At times, Amy and Jeremy seem overt with their emotions, but you accept it because of the characters’ vulnerable states – as well as the actors’ performances and chemistry with one another.
Overall, it is nice to see Melanie Lynskey’s comedic side coupled with her dramatic one. Kudos to Director Todd Louiso and Director of Photography Julie Kirkwoodfor keeping the camera on Amy and the other characters a beat or two longer so we feel their emotions as they do.

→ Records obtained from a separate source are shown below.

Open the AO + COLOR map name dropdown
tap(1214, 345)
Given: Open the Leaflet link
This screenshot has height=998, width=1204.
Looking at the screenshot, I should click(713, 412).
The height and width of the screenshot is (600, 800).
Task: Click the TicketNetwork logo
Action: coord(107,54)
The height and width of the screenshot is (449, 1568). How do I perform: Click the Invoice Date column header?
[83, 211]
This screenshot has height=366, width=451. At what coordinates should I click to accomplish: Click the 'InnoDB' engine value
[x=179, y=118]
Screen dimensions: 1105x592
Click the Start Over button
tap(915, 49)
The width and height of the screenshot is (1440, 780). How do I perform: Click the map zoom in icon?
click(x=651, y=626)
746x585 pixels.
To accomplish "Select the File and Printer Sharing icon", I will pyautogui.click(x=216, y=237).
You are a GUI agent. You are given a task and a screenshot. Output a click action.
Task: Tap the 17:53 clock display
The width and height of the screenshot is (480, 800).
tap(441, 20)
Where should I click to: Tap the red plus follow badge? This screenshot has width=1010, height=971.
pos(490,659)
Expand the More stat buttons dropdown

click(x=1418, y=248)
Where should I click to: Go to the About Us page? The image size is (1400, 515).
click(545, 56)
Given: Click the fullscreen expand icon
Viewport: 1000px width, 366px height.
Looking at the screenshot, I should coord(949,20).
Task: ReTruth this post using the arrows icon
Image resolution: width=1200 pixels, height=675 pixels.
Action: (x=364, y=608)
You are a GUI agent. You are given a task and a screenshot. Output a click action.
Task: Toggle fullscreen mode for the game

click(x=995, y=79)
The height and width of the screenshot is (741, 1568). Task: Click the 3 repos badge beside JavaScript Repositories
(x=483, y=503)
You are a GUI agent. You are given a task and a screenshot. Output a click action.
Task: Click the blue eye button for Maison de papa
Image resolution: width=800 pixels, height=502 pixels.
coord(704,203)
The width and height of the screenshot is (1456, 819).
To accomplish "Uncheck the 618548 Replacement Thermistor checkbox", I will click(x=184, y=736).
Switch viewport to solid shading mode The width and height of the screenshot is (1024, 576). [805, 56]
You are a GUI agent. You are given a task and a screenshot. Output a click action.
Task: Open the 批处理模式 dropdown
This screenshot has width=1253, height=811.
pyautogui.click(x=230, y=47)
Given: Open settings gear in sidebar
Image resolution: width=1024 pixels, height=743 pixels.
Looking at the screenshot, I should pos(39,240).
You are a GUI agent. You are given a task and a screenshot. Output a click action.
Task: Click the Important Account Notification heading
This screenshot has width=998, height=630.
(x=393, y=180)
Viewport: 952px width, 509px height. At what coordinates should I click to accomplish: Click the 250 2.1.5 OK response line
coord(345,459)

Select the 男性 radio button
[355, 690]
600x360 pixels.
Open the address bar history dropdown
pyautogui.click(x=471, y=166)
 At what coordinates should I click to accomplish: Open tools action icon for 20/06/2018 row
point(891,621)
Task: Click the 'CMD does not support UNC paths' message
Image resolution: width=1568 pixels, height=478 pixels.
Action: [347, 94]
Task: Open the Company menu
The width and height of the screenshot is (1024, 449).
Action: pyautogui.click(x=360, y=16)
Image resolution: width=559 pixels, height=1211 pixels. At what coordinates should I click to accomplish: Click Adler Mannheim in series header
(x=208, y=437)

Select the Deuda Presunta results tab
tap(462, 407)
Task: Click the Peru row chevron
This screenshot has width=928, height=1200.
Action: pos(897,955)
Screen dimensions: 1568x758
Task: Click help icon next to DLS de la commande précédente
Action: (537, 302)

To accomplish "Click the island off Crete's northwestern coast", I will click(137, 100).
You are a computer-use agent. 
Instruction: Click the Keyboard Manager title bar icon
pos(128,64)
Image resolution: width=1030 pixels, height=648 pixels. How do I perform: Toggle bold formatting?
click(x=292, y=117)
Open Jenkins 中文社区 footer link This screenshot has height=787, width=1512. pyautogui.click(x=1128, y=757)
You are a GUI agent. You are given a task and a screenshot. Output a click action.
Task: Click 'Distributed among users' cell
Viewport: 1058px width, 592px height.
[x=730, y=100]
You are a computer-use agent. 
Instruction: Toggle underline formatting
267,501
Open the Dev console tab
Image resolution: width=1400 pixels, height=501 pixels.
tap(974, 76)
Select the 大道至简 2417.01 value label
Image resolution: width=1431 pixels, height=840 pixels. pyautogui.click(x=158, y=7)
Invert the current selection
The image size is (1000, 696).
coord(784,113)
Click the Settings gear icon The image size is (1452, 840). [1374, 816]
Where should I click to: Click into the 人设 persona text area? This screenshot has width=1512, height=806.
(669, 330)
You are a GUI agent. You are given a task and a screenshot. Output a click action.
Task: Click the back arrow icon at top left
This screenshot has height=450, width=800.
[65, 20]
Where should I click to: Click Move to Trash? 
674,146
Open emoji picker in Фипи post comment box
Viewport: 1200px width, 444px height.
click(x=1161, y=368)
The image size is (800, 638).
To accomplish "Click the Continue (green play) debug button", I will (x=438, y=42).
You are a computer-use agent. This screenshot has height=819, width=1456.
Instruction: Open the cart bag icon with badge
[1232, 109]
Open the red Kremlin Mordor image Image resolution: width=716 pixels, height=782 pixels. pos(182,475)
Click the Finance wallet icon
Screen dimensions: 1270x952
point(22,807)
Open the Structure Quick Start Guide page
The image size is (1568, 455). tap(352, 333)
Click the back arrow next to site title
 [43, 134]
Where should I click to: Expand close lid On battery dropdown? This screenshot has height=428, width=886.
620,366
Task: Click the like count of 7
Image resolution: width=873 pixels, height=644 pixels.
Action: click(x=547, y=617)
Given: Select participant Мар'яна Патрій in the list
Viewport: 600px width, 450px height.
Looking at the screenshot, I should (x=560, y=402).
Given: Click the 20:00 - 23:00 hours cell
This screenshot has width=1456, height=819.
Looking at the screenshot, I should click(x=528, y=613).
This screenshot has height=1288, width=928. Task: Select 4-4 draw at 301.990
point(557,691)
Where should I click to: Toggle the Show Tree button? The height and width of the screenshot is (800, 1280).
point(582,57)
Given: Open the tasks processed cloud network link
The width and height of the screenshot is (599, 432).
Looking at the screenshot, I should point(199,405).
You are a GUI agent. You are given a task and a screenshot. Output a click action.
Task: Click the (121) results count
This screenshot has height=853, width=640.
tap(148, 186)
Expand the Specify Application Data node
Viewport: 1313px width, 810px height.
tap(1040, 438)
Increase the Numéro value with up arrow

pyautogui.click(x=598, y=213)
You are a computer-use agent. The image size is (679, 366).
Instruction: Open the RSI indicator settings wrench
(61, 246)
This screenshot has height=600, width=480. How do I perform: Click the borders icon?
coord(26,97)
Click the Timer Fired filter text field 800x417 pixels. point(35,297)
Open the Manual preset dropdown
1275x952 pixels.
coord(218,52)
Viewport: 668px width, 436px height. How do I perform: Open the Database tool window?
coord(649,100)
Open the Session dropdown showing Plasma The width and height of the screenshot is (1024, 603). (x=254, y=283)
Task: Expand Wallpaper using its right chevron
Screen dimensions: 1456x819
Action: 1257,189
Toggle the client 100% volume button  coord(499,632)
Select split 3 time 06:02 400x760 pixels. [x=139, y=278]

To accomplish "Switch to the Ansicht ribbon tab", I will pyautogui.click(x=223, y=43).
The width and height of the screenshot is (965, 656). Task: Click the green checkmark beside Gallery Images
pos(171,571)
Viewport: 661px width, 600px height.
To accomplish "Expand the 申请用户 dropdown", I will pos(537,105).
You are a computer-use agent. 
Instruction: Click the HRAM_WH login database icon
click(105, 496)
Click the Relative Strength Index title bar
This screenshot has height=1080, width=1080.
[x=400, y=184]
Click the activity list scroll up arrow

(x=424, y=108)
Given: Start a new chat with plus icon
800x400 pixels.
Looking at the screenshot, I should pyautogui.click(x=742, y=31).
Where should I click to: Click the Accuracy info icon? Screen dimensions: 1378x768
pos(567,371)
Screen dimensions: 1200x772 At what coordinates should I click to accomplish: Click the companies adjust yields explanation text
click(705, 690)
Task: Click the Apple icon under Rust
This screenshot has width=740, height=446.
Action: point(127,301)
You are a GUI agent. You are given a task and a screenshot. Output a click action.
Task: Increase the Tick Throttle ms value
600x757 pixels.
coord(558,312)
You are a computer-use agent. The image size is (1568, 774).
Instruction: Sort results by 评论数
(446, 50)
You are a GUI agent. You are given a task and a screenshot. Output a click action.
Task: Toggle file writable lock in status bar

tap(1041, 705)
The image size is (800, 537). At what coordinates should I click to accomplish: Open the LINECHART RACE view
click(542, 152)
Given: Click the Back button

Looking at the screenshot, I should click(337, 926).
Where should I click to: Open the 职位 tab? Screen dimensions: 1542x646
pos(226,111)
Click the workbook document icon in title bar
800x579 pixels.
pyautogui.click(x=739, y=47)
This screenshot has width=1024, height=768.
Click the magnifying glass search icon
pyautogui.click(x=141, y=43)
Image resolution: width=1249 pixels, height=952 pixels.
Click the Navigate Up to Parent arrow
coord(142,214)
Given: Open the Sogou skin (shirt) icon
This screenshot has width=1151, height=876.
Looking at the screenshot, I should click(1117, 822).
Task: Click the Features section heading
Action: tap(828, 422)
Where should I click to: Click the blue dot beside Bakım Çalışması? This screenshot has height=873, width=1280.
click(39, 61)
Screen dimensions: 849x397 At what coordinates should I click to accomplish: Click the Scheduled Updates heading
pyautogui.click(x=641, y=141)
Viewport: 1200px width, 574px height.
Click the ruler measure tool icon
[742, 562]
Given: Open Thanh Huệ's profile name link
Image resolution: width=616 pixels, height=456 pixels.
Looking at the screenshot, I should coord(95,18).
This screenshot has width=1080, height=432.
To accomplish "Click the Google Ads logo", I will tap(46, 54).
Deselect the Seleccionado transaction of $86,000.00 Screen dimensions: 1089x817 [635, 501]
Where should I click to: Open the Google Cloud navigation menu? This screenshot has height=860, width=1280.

The film is also sprinkled with great comedy mined from being an adult living at home again – yet being treated like a child: having to sneak out to see a guy, your parents wanting to know your every move, etc. These, in addition to the wonderful and symbolic non-verbal funny scenes – like the garage gate sensor beeping every time Amy sneaks out of the house late at night to go see Jeremy – make the story even more authentic and well-rounded.
However, that said, in the movie, Amy has already been living back home for three months. Though there is parent-child-relationship humor exhibited in the movie, I feel there is natural opportunity for more.
Also, since it has been a few months, we do not learn enough about Amy’s married, work, and pre-moving-back-home life (except through a bit of exposition), which I think would help – so we could be increasingly sympathetic for Amy and also better understand the level of her mother’s frustration toward her.
Blythe Danner does a wonderful job as Amy’s narcissistic mother, Ruth, who does not quite get Amy – and who takes several opportunities to tell her she is not where she should be, i.e., married with children (as though that will solve everything). As a fellow artistic person around Amy’s age, I would have to agree that Ruth’s view on Amy’s life rings true for me as well as several of my starving artist friends in L.A. whose parents do not quite understand our creative pursuits, either. The one disparity between Ruth and Amy’s relationship is that Amy never quite seems to address all of Ruth’s insults to warrant their relationship being completely fine by movie’s end.
Stan, Amy’s dad (John Rubenstein), plays a nice foil to Ruth; he is the one constant in Amy’s life who believes in her when no one else does and their Marx Brothers bond works well to convey their relationship.
Julie White is also terrific as Jeremy's mom, Gwen, and exemplifies the great reality in that she is a therapist and knows more about her patients’ insights than she does her son’s. I think this is very apropos in today’s society, also.
All in all, Hello I Must be Going should not be missed. With its touching story and talented cast, the film is a good wake-up call no matter which character’s shoes we find ourselves in.